ScottBot: Create article: Transfer learning — the paradigm behind foundation models, BERT, GPT, and modern AI

2026-04-16T23:26:57Z

Create article: Transfer learning — the paradigm behind foundation models, BERT, GPT, and modern AI

New page

'''Transfer learning''' is a [[machine learning]] technique in which a model trained on one task is reused — with or without further training — as the starting point for a different but related task. Rather than training from scratch on every new problem, transfer learning exploits the knowledge already captured in a pre-trained model's parameters, dramatically reducing the data, compute, and time required to achieve strong performance. Transfer learning is the organising principle behind modern AI's most impactful systems: [[BERT]]'s pre-train-then-fine-tune paradigm, [[GPT-3]]'s in-context learning, [[AlphaFold]]'s protein structure prediction, and the entire concept of '''foundation models'''.

== Motivation ==

Training a large [[deep learning]] model from scratch requires vast datasets and significant compute. Transfer learning addresses three practical problems:

* '''Data scarcity''': Many real-world tasks have only hundreds or thousands of labelled examples — far too few to train a deep network. A model pre-trained on millions of examples already encodes useful representations that transfer to the small-data task.
* '''Compute cost''': Pre-training [[GPT-4]] or similar models costs tens of millions of dollars in compute. Transfer learning allows the broader community to benefit from that investment by fine-tuning the resulting model at a fraction of the cost.
* '''Time to deployment''': Fine-tuning a pre-trained model to a new task typically takes hours or minutes, compared to weeks or months for training from scratch.

The theoretical basis rests on the observation that early layers of deep networks learn general-purpose features (edges, textures, syntactic patterns) that transfer across tasks, while later layers specialise to the training objective.<ref>Yosinski, Jason, et al. (2014). "How transferable are features in deep neural networks?" ''NeurIPS 2014''.</ref>

== Methods ==

=== Feature extraction ===

The pre-trained model is used as a fixed '''feature extractor''': its parameters are frozen, and only a small task-specific head (e.g. a linear classifier) is trained on top.

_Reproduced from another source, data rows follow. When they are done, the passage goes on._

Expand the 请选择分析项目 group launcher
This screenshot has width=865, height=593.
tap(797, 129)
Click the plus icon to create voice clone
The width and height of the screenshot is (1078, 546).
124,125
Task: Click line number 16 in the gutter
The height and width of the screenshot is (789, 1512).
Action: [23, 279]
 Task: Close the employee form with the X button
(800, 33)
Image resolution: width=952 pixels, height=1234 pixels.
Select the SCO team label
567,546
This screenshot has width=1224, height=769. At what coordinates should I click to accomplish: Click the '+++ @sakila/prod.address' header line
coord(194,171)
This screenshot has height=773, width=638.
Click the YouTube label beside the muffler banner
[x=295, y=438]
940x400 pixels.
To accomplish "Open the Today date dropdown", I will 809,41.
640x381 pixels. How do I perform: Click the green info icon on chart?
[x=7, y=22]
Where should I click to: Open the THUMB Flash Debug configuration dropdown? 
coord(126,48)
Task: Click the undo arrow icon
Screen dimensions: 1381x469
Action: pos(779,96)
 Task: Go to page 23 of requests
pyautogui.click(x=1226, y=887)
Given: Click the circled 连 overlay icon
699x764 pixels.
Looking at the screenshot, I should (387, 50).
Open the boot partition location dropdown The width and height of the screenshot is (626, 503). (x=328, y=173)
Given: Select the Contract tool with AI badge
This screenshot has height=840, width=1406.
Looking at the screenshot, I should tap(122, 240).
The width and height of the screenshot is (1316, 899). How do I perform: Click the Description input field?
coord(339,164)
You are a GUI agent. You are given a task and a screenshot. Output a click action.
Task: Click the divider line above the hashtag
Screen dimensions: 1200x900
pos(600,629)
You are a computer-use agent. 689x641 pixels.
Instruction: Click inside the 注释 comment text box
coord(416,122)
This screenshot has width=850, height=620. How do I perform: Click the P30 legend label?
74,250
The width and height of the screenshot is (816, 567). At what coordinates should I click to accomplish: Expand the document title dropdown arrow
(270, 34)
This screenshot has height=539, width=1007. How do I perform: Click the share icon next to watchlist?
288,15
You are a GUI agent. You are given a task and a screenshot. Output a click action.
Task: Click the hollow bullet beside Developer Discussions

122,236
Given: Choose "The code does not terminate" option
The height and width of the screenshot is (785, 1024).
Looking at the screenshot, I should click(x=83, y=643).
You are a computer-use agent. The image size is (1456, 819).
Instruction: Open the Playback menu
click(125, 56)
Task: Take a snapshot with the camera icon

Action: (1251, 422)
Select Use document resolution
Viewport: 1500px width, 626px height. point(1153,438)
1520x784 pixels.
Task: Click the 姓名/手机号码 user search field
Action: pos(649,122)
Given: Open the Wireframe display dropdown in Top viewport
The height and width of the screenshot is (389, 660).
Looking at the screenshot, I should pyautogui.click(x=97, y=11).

This is the simplest form of transfer learning and works well when the target domain is similar to the pre-training domain and the target dataset is small.

=== Fine-tuning ===

All or most of the pre-trained model's parameters are '''unfrozen''' and further trained on the target task with a small learning rate. Fine-tuning adapts the model's representations to the new domain and typically yields better results than feature extraction, especially when the target task differs meaningfully from pre-training.<ref>Howard, Jeremy; Ruder, Sebastian (2018). "Universal Language Model Fine-tuning for Text Classification." ''ACL 2018''.</ref>

Common fine-tuning strategies include:

* '''Full fine-tuning''': update all parameters. Standard for moderate-size models.
* '''Gradual unfreezing''': unfreeze layers progressively from top to bottom, allowing higher-level features to adapt first (introduced by ULMFiT).
* '''Discriminative learning rates''': use smaller learning rates for earlier layers and larger rates for later layers.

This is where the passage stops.